== Selected passage

Congressional Republicans endorsed book bans in schools during a hearing Thursday at which most of those who testified were from right-wing groups.

Republican U.S. Rep. Aaron Bean of Florida, chair of the House Subcommittee on Early Childhood, Elementary, and Secondary Education, said efforts to remove books from school libraries aren’t really bans, as the books remain available elsewhere.

“If you can check out a book from a public library, it is not banned. If you can order a book from Amazon and have it delivered to your home the next day, it is not banned,” he said in his opening remarks. “In fact, the most-removed books are still wildly popular on Amazon.”

However, as American Library Association President Emily Drabinski pointed out in a recent interview with The Advocate, “Not everyone can afford to buy every book they want to read.”

Bean denounced President Joe Biden’s appointment of “a book review czar to monitor the actions of local school boards and potentially penalize them for simply reviewing books. I see this as a dangerous step and a violation of federalist principles.”

Lindsey Smith, representing the anti-LGBTQ+ group Moms for Liberty, also claimed these efforts aren’t really bans. “I would like to address the lie that parental groups and Moms for Liberty are ‘book banning,’” Smith said, according to The Hill.“If removing a sexual explicit book from school libraries is what you see as book banning, then you need to reevaluate your language.”

Smith referred to books such as Gender Queer: A Memoir by Maia Kobabe and asked the subcommittee members if they want to let students read scenes like one in which “a strapped-on penis is visible on the partner with oral sex being performed graphically.”

Max Eden, a research fellow at the conservative American Enterprise Institute, also described certain sexually explicit passages from books and asked, “Why is it, exactly, that left-wing nonprofits, the media, and the Biden administration are so keen to enforce stocking school libraries with pornographic material.”

“It’s perfectly natural, normal, and responsible for parents to prefer that school districts not stock their libraries with pornographic material,” he continued. “And it’s good for school board members to meet the moral preferences of parents.”

Utah Republican Congressman Burgess Owens claimed during the hearing that the Bible has been banned from public schools, calling it the worst book ban in U.S. history. However, the Bible has not been banned; the Supreme Court has held that schools can’t force students to read the Bible or pray.

Democratic U.S. Rep. Suzanne Bonamici of Oregon, ranking member of the subcommittee, pushed back at the conservatives. She said most of the efforts to remove books are being led by a “well-funded, vocal minority of parents and conservative organizations pushing their own personal agenda on others,” according to the Washington Blade.

====
== Supplied entries

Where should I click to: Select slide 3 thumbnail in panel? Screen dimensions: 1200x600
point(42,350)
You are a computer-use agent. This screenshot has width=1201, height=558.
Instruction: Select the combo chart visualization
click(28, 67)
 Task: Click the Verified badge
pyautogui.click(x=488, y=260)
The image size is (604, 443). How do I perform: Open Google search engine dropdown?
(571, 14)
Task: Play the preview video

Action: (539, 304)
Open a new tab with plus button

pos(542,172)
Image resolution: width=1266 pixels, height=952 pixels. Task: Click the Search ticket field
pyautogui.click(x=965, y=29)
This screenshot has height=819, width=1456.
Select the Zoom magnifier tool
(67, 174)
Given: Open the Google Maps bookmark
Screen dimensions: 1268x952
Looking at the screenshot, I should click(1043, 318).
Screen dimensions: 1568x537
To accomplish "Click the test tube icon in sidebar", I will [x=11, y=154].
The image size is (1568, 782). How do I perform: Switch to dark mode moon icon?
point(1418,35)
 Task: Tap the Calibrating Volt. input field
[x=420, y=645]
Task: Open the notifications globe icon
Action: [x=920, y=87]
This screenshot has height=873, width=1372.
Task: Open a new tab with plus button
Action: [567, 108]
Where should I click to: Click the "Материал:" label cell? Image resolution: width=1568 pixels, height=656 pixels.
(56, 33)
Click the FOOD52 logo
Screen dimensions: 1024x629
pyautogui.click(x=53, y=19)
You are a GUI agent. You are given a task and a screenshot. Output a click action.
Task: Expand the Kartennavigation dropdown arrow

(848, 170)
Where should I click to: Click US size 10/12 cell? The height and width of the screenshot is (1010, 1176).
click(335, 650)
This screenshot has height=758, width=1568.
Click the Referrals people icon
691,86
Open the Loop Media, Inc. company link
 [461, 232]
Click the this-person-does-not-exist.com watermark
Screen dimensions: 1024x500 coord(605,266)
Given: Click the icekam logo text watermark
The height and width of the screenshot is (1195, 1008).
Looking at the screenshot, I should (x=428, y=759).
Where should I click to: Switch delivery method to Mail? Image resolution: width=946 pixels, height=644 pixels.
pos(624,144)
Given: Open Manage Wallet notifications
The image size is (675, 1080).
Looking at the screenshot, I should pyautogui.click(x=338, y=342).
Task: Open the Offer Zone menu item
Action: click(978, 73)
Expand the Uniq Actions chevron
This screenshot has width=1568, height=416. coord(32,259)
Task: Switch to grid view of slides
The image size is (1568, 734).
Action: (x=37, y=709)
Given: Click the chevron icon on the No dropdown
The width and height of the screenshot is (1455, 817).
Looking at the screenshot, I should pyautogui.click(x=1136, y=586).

====

_Things to do_:
- a) From the article on the congressional book-ban hearing above, write out the passage starting with "Utah Republican Congressman" and going on through "the Washington Blade.".
- b) Render this sentence from the article on the congressional book-ban hearing into Spanish: "Congressional Republicans endorsed book bans in schools during a hearing Thursday at which most of those who testified were from right-wing groups."

_Outputs in order_:
- a)
Utah Republican Congressman Burgess Owens claimed during the hearing that the Bible has been banned from public schools, calling it the worst book ban in U.S. history. However, the Bible has not been banned; the Supreme Court has held that schools can’t force students to read the Bible or pray.

Democratic U.S. Rep. Suzanne Bonamici of Oregon, ranking member of the subcommittee, pushed back at the conservatives. She said most of the efforts to remove books are being led by a “well-funded, vocal minority of parents and conservative organizations pushing their own personal agenda on others,” according to the Washington Blade.

- b) Los republicanos del Congreso respaldaron las prohibiciones de libros en las escuelas durante una audiencia el jueves en la que la mayoría de quienes testificaron pertenecían a grupos de derecha.